**任务说明 1:** 把下方所给文本从头到尾一字不差地照抄一遍。
**任务说明 2:** 在下方记录中，取含有“The width and”的那一行到含有“[H2] = concentration”的那一行（首尾两行都算在内），只把这几行整理成 Markdown 表格，两列分别叫“序号”和“行内容”。空行不列入，图片也不要放进表格。

**所给文本:**
ZOJ 2182 Cable TV Network（无向图点割-最大流）

题目链接：http://acm.zju.edu.cn/onlinejudge/showProblem.do?problemCode=2182

题意：给出一个无向图，问最少删掉多少个顶点之后图变得不连通？

思路：将原图每个点拆点(i,i+n)，连边<i,i+n,1>，对原图的边(u,v)，连边<u+n,v,INF>,<v+n,u,INF>。然后对于每对顶点(i,j)跑最大流(i+n,j)。所有最大流的最小值即为答案。

 

struct node

{

    int v,cap,next;

};









node edges[N*10];

int head[N],e;

int curedge[N],h[N],num[N],pre[N];

int s,t;









void add(int u,int v,int cap)

{

    edges[e].v=v;

    edges[e].cap=cap;

    edges[e].next=head[u];

    head[u]=e++;

}









void Add(int u,int v,int cap)

{

    add(u,v,cap);

    add(v,u,0);

}









int Maxflow(int s,int t,int n)

{

    clr(h,0); clr(num,0);

    int i;

    FOR0(i,n+1) curedge[i]=head[i];

    int u=s,Min,k,x,ans=0;

    while(h[u]<n)

    {

        if(u==t)

        {

            Min=INF*100;

            for(i=s;i!=t;i=edges[curedge[i]].v)

            {

                x=curedge[i];

                if(edges[x].cap<Min)

                {

                    Min=edges[x].cap;

                    k=i;

                }

            }

            ans+=Min; u=k;

            for(i=s;i!=t;i=edges[curedge[i]].v)

            {

                x=curedge[i];

                edges[x].cap-=Min;

                edges[x^1].cap+=Min;

            }

        }

        for(i=curedge[u];i!=-1;i=edges[i].next)

        {

            if(edges[i].cap>0&&h[u]==h[edges[i].v]+1)

            {

                break;

            }

        }

        if(i!=-1)

        {

            curedge[u]=i;

            pre[edges[i].v]=u;

            u=edges[i].v;

        }

        else

        {

            if(--num[h[u]]==0) break;

            curedge[u]=head[u];

            x=n;

            for(i=head[u];i!=-1;i=edges[i].next)

**工作数据:**
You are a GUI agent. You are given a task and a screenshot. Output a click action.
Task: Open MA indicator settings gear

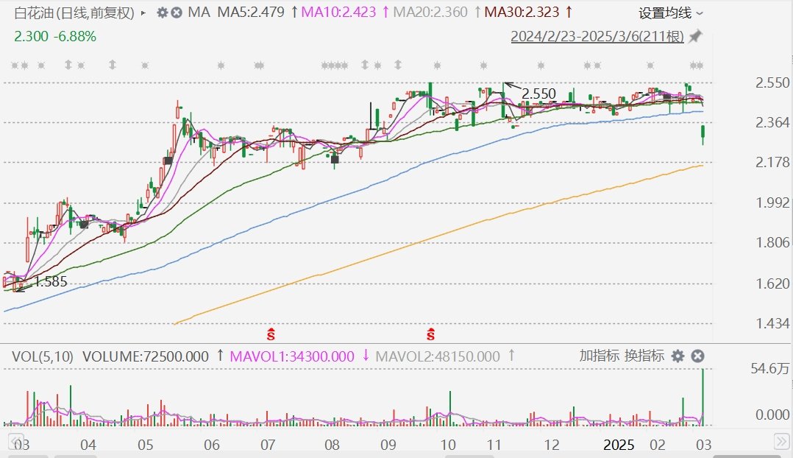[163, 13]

---

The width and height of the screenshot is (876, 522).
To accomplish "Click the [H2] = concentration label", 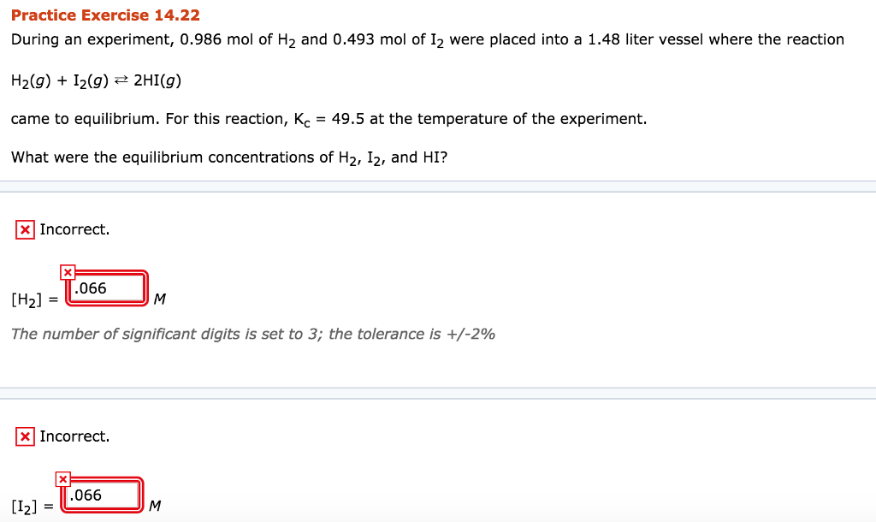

**参考解答 1:**
ZOJ 2182 Cable TV Network（无向图点割-最大流）

题目链接：http://acm.zju.edu.cn/onlinejudge/showProblem.do?problemCode=2182

题意：给出一个无向图，问最少删掉多少个顶点之后图变得不连通？

思路：将原图每个点拆点(i,i+n)，连边<i,i+n,1>，对原图的边(u,v)，连边<u+n,v,INF>,<v+n,u,INF>。然后对于每对顶点(i,j)跑最大流(i+n,j)。所有最大流的最小值即为答案。

 

struct node

{

    int v,cap,next;

};









node edges[N*10];

int head[N],e;

int curedge[N],h[N],num[N],pre[N];

int s,t;









void add(int u,int v,int cap)

{

    edges[e].v=v;

    edges[e].cap=cap;

    edges[e].next=head[u];

    head[u]=e++;

}









void Add(int u,int v,int cap)

{

    add(u,v,cap);

    add(v,u,0);

}









int Maxflow(int s,int t,int n)

{

    clr(h,0); clr(num,0);

    int i;

    FOR0(i,n+1) curedge[i]=head[i];

    int u=s,Min,k,x,ans=0;

    while(h[u]<n)

    {

        if(u==t)

        {

            Min=INF*100;

            for(i=s;i!=t;i=edges[curedge[i]].v)

            {

                x=curedge[i];

                if(edges[x].cap<Min)

                {

                    Min=edges[x].cap;

                    k=i;

                }

            }

            ans+=Min; u=k;

            for(i=s;i!=t;i=edges[curedge[i]].v)

            {

                x=curedge[i];

                edges[x].cap-=Min;

                edges[x^1].cap+=Min;

            }

        }

        for(i=curedge[u];i!=-1;i=edges[i].next)

        {

            if(edges[i].cap>0&&h[u]==h[edges[i].v]+1)

            {

                break;

            }

        }

        if(i!=-1)

        {

            curedge[u]=i;

            pre[edges[i].v]=u;

            u=edges[i].v;

        }

        else

        {

            if(--num[h[u]]==0) break;

            curedge[u]=head[u];

            x=n;

            for(i=head[u];i!=-1;i=edges[i].next)

**参考解答 2:**
| 序号 | 行内容 |
|---|---|
| 1 | The width and height of the screenshot is (876, 522). |
| 2 | To accomplish "Click the [H2] = concentration label",  |